The TNK Christmas party returns! Charlotte Lydia Riley and Emma Lundin get festive by discussing moody detectives, poorly lit pubs, Oxford snobs and the very long 1950s – all channelled through our love for TV copper Endeavour.
LISTEN NOW Apple podcasts // Spotify // Wherever else you get your podcasts (please rate and review us!)
FOOTNOTES Spoiler alert: This episode features plenty of Endeavour spoilers – but isn’t Morse the biggest spoiler of them all?

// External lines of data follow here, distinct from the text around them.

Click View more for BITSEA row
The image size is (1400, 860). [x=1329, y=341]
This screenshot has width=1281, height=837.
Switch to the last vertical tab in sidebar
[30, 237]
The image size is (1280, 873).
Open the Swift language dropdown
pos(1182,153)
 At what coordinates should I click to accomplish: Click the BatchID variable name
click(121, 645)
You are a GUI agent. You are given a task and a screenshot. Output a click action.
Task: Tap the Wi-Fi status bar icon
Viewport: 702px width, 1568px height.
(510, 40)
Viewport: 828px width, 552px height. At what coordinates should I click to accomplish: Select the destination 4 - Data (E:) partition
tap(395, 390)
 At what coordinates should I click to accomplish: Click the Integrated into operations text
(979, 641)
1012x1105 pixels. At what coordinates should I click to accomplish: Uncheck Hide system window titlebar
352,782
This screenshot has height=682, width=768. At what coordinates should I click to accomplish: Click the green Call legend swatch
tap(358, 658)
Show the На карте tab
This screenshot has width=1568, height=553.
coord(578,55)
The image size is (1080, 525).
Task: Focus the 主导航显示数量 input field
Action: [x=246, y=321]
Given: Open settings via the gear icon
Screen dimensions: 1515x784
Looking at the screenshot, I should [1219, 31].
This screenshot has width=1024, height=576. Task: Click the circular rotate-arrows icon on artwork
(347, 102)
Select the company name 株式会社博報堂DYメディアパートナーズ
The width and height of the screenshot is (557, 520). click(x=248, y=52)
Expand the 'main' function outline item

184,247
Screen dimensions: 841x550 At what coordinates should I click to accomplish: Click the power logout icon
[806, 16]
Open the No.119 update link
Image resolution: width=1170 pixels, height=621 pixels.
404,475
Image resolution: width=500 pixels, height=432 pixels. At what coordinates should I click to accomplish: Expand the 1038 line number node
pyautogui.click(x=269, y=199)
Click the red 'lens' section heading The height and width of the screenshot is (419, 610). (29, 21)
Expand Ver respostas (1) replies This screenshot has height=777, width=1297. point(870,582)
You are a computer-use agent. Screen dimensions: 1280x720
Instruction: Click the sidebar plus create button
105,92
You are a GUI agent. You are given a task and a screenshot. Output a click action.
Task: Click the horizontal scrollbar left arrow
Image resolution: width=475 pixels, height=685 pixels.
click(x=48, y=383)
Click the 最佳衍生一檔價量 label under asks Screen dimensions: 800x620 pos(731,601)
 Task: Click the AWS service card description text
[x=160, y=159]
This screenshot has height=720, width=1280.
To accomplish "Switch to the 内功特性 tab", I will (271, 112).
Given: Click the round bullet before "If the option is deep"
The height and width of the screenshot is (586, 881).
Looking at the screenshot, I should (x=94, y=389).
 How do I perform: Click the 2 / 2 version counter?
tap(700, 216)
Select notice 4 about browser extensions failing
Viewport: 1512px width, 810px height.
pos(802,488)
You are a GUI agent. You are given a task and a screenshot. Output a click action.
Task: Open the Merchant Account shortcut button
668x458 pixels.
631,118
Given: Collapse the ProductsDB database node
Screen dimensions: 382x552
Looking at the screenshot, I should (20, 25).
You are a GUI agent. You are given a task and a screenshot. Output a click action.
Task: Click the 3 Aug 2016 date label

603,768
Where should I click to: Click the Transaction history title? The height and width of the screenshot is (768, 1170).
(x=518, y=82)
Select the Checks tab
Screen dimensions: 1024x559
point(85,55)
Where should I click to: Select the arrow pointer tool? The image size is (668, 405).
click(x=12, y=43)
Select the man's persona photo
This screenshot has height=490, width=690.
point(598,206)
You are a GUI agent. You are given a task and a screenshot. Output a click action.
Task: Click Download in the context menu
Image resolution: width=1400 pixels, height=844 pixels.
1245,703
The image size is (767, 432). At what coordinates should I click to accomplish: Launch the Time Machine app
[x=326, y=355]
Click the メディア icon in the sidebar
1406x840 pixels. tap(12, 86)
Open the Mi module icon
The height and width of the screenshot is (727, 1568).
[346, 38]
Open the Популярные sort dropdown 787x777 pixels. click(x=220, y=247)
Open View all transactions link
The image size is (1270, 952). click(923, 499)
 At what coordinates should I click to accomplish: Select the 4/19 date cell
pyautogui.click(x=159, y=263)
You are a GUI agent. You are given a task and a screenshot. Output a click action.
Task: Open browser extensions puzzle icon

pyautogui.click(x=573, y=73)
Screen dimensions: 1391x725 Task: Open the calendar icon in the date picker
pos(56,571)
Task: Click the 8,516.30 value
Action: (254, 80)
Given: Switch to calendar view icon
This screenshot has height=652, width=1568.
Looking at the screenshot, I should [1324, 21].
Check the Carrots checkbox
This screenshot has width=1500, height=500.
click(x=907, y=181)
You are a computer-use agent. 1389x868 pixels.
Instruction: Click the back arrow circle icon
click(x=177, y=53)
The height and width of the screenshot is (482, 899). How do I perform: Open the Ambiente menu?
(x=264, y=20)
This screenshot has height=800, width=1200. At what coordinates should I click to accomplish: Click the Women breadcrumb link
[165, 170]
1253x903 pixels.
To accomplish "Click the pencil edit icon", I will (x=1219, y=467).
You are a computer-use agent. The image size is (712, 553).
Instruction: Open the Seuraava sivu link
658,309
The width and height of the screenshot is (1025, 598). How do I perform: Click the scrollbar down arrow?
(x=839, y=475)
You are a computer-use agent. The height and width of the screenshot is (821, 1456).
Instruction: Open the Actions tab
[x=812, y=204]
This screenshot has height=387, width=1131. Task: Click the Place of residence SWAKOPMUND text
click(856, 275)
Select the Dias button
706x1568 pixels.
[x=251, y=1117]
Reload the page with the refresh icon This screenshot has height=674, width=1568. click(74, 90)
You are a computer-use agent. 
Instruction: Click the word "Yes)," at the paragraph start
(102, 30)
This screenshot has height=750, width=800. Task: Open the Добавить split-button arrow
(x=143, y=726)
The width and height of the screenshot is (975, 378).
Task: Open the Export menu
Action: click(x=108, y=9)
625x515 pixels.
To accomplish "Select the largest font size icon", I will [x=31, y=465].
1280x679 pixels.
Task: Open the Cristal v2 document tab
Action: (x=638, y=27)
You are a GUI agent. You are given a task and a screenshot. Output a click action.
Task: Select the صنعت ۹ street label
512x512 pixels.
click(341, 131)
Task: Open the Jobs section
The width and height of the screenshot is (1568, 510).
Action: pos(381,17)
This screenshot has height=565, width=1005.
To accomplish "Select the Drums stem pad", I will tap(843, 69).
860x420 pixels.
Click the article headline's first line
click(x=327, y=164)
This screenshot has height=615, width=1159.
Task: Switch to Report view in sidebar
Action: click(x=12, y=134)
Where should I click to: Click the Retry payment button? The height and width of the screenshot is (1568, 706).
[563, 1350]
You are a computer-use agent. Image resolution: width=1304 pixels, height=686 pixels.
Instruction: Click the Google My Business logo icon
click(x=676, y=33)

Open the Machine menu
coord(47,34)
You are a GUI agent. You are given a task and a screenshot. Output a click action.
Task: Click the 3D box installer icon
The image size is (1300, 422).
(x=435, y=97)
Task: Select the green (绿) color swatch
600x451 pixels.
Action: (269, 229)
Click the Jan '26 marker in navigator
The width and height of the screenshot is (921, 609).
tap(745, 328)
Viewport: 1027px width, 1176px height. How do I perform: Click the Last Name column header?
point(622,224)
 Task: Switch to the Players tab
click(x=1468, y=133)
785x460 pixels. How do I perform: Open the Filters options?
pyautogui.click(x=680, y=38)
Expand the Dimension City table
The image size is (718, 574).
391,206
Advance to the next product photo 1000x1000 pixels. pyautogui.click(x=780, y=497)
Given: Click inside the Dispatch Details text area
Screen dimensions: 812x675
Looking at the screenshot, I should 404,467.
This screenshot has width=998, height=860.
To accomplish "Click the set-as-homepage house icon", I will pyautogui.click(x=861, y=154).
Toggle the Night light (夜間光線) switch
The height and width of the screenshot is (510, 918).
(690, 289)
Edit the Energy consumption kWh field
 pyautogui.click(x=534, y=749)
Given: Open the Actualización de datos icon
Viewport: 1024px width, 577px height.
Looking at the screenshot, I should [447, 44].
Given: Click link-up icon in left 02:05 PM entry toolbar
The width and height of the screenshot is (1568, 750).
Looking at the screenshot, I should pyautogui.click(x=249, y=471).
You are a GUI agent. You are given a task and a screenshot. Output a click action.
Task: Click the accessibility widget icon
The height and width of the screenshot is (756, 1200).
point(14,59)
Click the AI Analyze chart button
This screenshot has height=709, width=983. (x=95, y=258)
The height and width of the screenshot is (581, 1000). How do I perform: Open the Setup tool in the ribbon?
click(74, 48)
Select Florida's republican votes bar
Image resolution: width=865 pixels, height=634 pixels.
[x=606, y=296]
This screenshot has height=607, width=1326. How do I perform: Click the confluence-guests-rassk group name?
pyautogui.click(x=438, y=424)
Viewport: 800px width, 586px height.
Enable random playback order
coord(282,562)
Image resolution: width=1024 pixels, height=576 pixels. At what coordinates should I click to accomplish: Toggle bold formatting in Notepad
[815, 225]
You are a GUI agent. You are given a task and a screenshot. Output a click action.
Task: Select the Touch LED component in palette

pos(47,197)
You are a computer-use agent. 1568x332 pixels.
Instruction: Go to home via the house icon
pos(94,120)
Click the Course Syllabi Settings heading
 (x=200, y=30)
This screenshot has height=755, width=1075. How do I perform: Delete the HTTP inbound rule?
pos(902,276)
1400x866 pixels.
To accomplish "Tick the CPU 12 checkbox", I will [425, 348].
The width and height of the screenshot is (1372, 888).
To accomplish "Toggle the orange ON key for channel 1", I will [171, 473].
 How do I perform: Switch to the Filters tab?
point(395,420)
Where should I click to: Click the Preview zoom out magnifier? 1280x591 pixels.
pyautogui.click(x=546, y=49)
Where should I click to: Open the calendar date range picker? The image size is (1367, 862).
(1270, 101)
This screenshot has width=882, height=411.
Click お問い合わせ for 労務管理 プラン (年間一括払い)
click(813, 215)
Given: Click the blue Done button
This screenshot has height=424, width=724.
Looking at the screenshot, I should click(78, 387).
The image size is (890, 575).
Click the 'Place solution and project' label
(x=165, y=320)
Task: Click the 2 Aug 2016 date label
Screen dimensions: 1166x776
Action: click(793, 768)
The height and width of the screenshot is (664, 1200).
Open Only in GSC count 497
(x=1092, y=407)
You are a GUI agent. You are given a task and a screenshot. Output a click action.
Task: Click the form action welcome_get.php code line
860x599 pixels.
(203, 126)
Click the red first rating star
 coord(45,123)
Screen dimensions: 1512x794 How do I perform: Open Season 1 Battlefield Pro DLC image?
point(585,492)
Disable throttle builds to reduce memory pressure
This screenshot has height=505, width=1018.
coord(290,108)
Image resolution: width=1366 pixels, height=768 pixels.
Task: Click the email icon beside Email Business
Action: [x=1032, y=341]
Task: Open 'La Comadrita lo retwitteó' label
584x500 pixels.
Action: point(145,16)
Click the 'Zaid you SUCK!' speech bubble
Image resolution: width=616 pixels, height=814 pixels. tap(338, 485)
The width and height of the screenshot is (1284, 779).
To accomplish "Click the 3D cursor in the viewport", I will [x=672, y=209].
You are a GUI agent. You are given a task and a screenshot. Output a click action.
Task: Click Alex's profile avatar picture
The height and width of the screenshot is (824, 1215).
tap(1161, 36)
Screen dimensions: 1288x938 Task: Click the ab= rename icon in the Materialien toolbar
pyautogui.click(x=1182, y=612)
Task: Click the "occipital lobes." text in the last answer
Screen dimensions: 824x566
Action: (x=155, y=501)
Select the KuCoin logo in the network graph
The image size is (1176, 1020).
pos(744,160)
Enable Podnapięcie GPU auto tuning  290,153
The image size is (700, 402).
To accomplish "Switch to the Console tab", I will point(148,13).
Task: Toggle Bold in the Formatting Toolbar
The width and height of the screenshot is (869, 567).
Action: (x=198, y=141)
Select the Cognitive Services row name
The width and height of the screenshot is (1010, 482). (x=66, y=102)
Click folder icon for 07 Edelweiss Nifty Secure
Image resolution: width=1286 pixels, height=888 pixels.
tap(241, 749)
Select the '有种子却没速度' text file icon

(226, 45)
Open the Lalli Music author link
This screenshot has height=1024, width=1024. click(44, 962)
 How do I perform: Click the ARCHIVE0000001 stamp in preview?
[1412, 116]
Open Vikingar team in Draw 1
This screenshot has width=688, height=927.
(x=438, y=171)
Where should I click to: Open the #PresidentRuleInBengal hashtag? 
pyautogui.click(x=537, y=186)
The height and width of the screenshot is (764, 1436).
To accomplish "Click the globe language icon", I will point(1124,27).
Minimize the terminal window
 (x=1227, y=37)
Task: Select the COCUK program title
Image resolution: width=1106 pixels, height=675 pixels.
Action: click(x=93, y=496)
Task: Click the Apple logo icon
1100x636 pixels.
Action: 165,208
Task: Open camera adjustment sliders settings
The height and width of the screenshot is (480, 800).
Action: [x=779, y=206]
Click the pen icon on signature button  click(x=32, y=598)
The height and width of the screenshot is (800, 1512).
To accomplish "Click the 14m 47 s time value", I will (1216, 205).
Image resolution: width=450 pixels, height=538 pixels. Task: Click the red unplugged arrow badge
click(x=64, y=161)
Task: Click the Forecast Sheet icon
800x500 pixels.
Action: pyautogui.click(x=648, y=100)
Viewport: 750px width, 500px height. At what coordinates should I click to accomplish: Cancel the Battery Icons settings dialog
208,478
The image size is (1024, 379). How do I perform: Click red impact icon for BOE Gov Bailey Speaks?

First things first: if you’re in the UK, you can watch Endeavour on ITVX. In Sweden, it’s on SVT;
Our previous Christmas specials are #21 on The Crown (episode and footnotes here) and #6 on Mad Men (episode and footnotes here);
Fun fact: Emma’s partner says that season 6, episode 6 of The Crown is the most boring bit of TV he’s ever seen;
Eleanor Quince teaches modern British history at the University of Southampton, including a module called The Real Downton Abbey. Read more about Eleanor here and follow her on Twitter here;
Dad’s Army is a comedy series about the British home guard during the Second World War, which was broadcast between 1968 and 1977. Corinna Peniston-Bird is a historian at Lancaster University, and the author of Contesting Home Defence: Men, Women and the Home Guard in the Second World War (Manchester University Press, 2013) with Penny Summerfield. Read more about Corinna here;
Inspector Morse, the TV series, ended in 2000. Thank you, Wikipedia;
A Touch of Frost, starring David Jason, was on ITV between 1992 and 2010. Thanks again, Wikipedia.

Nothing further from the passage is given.